**EXPLORE THE MATERIAL**
1. According to the text on plant nutrients, which three nutrients are most likely to limit plant growth?
2. From the text on plant nutrients, extract the stretch from "Nitrogen is a mobile" through "of nitrogen loss." without changing a word.

**TEXT FOR ANALYSIS**

Plants require 17 elements for normal growth. Carbon, hydrogen, and oxygen are found in air and water. Nitrogen, potassium, magnesium, calcium, phosphorous, and sulfur are absorbed from the soil. The latter six elements are used in relatively large amounts by the plant and are called macronutrients. There are eight other elements that are used in much smaller amounts; these are called micronutrients or trace elements. The micronutrients include iron, zinc, molybdenum, manganese, boron, copper, cobalt, and chlorine. The nutrients that are most likely to limit plant growth are nitrogen, phosphorus, and potassium.
Nitrogen is a primary component of proteins and is a part of every living cell. This nutrient is usually more responsible for increasing plant growth than any other nutrient. Shortages can cause slow growth, reduced leaf size, yellowing, short branches, premature fall color and leaf drop, and increases the likelihood of some diseases. An over abundance can cause excessive shoot and foliage growth, reduced root growth, low plant food reserves, and increased susceptibility to environmental stresses and some plant diseases.
Nitrogen is a mobile nutrient it is in constant motion. Nitrogen applied to the soil can be used by plants, washed off the soil surface, lost to the air as a gas, or leached through the soil). Nitrogen from granular fertilizer can enter streams from surface runoff. Nitrogen loss is higher when a heavy rain immediately follows a surface application of fertilizer, especially on sloped areas. Incorporating fertilizer into the soil or lightly watering (1/4 to 1/2 inch) after making a surface application will reduce the amount of nitrogen loss.

**GIVEN INFORMATION**
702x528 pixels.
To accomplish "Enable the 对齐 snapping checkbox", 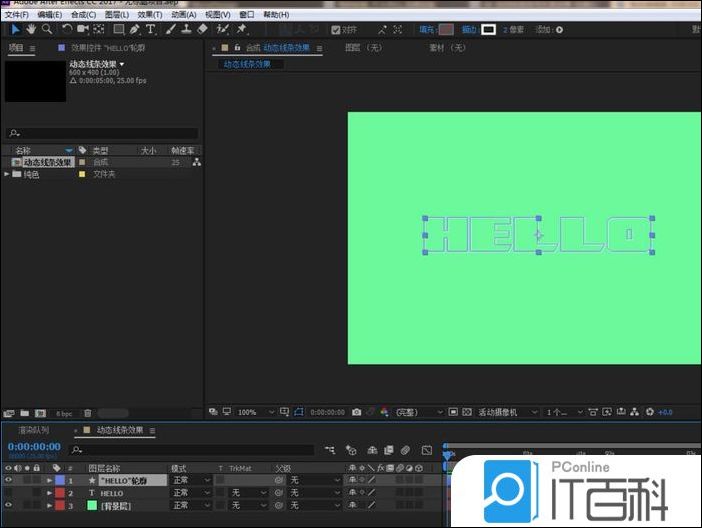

**ANSWERS**
1. Nitrogen, phosphorus, and potassium.

2.
Nitrogen is a mobile nutrient it is in constant motion. Nitrogen applied to the soil can be used by plants, washed off the soil surface, lost to the air as a gas, or leached through the soil). Nitrogen from granular fertilizer can enter streams from surface runoff. Nitrogen loss is higher when a heavy rain immediately follows a surface application of fertilizer, especially on sloped areas. Incorporating fertilizer into the soil or lightly watering (1/4 to 1/2 inch) after making a surface application will reduce the amount of nitrogen loss.